Pension fund appeals CTDC victory over illegal 30 year city deal (5/29/15)

Pension fund’s appeal of 30-year agreement ruling depends on current Gulliford negotiations

Legal papers are due in court Friday

The fund left open the possibility that it would withdraw its intention to appeal if the city and the pension fund agree to the recent pension-reform plan proposed by City Councilman Bill Gulliford.  Bob.Self@jacksonville.com

Bob.Self@jacksonville.com
The fund left open the possibility that it would withdraw its intention to appeal if the city and the pension fund agree to the recent pension-reform plan proposed by City Councilman Bill Gulliford.

A long-standing battle between citizen activist Curtis Lee and the Jacksonville Police and Fire Fund over public records is about to enter Round 2.

Again.

The fund’s board of trustees voted unanimously Thursday to file an intention to appeal a circuit court judge’s March decision that sided with Lee and declared the so-called 30-year pension agreement between the city and pension fund void.

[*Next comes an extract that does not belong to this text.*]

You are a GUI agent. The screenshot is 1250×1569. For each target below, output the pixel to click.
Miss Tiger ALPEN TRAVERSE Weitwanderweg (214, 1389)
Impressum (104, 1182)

In his lawsuit, Lee said that the pension fund and the city negotiated pension benefits behind closed doors, action contrary to the state’s Government in the Sunshine Law.

The deadline to file the intention to appeal is at 5 p.m. Friday.

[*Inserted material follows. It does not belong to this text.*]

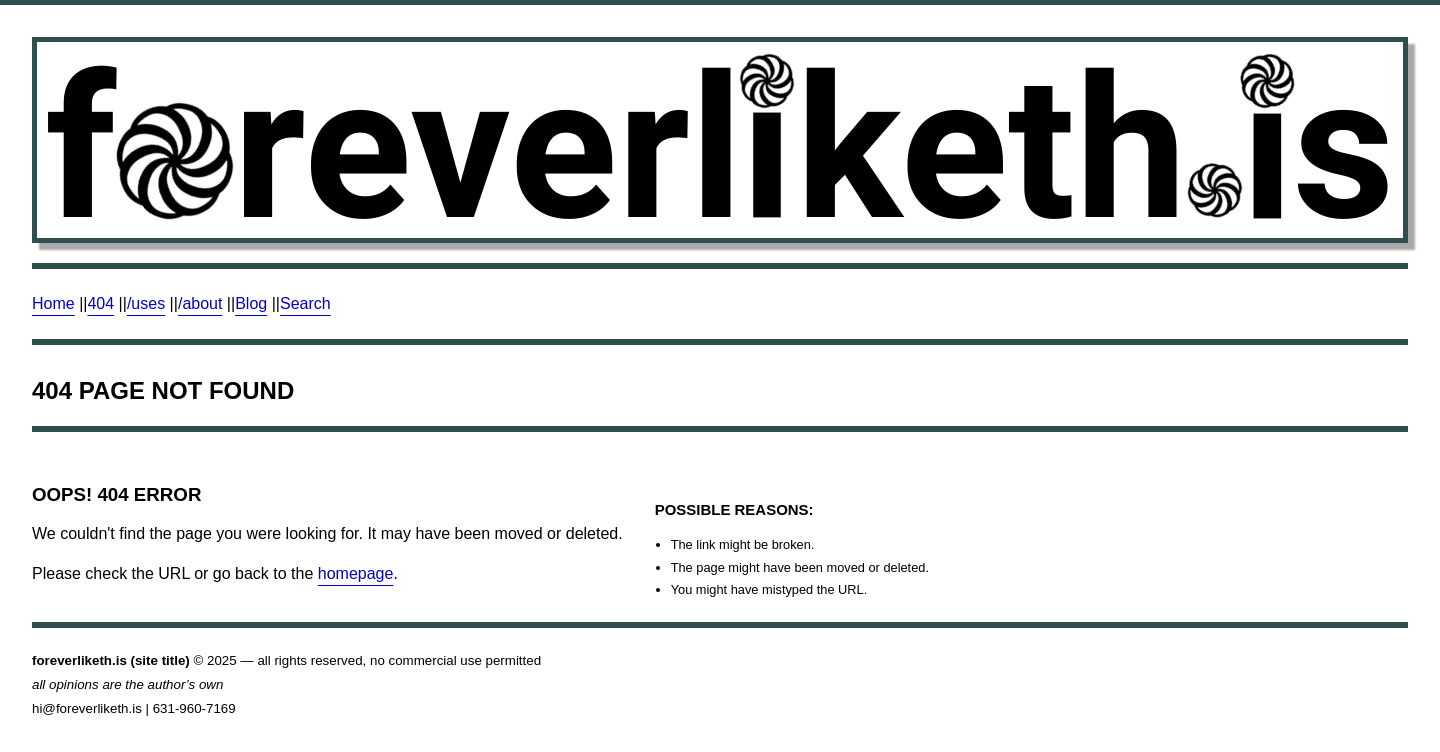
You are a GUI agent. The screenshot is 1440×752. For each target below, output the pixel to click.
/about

The fund left open the possibility that it would withdraw its intention to appeal if the city and the pension fund agree to the recent pension-reform plan proposed by City Councilman Bill Gulliford.

Gulliford met with fund manager John Keane on Wednesday and the pair will meet again Friday to try to agree on that package.

A great deal is riding on this latest pension proposal — one among a long list of attempts to achieve a pension deal between the city and pension fund.

For one, mayor-elect Lenny Curry promised to hire more than 140 police officers, who, under the current plan being floated by Gulliford, will be asked to pay more money to participate in the retirement plan and will have considerably fewer benefits than current employees — effectively slowing the hemorrhaging of the pension fund.

Now there is the matter of ending costly litigation between Lee and the pension fund.

Records show that the pension fund has spent at least $450,000 fighting Lee in a separate case, a case now awaiting a ruling by the Florida Supreme Court over public records.

“I hope, I pray, I beg — whatever it is that I have to do — to get this (pension matter settled),” Gulliford said. “I think this is the best for the community and we need to reach some sort of middle ground and end it.”

Until then, firefighters union leader Randy Wyse and police union leader Steve Amos said they trust the pension fund to make the right decisions about pension matters and litigation.

Lee isn’t happy that the pension fund is considering an appeal while leaving that decision up to the negotiations over Gulliford’s pension plan, a plan Lee thinks doesn’t go far enough for the sake of taxpayers.

“I’m not surprised with them appealing in the first place,” said Lee. “That is their modus operandi: Always fight to the bitter end on everything — at least as far as I can tell and the reason that they do that is because it is not their money.

“It is taxpayer money that they waste.”

The legal fight — and others involving the pension fund — have been costly for all parties.

Bob Dees, the attorney for Lee and the Concerned Citizens of Duval County — the taxpayer group that joined Lee’s lawsuit over the 30-year agreement — submitted invoices to the city for $435,933 in legal bills.

Lee has paid Dees $79,485 of that fee.

After Lee’s payments, a small payment from the taxpayer group and some other money, Dees’ balance says the city and pension fund owe him $350,265.

A judge would have to award any such fees.

Figuring out how much the pension fund has paid Bob Klausner, its South Florida attorney, is a bit tricky.

Until January 2014, the fund did not break down its invoices to Klausner by case. However, the last 16 months of invoices do show that the cases that have lasted years have cost the cash-strapped fund hundreds of thousands of dollars.

For instance, two of the Lee cases — the matter over public records and the 30-year-agreement — have cost $235,671 since January 2014.

The case where Times-Union Editor Frank Denton sued the pension fund and the city for negotiating an agreement in secret in 2013 has cost the fund — and ultimately taxpayers who will have to put hundreds of millions of dollars into the fund — $118,327 in the last 16 months. The city and pension fund lost that case at the lower court and appeals court levels.

The city has since said the fight with Denton is over. The pension fund did not and is waiting to hear if the Florida Supreme Court will take the case.

All told, Klausner’s firm has charged the pension fund $633,399.75 over the last 16 months.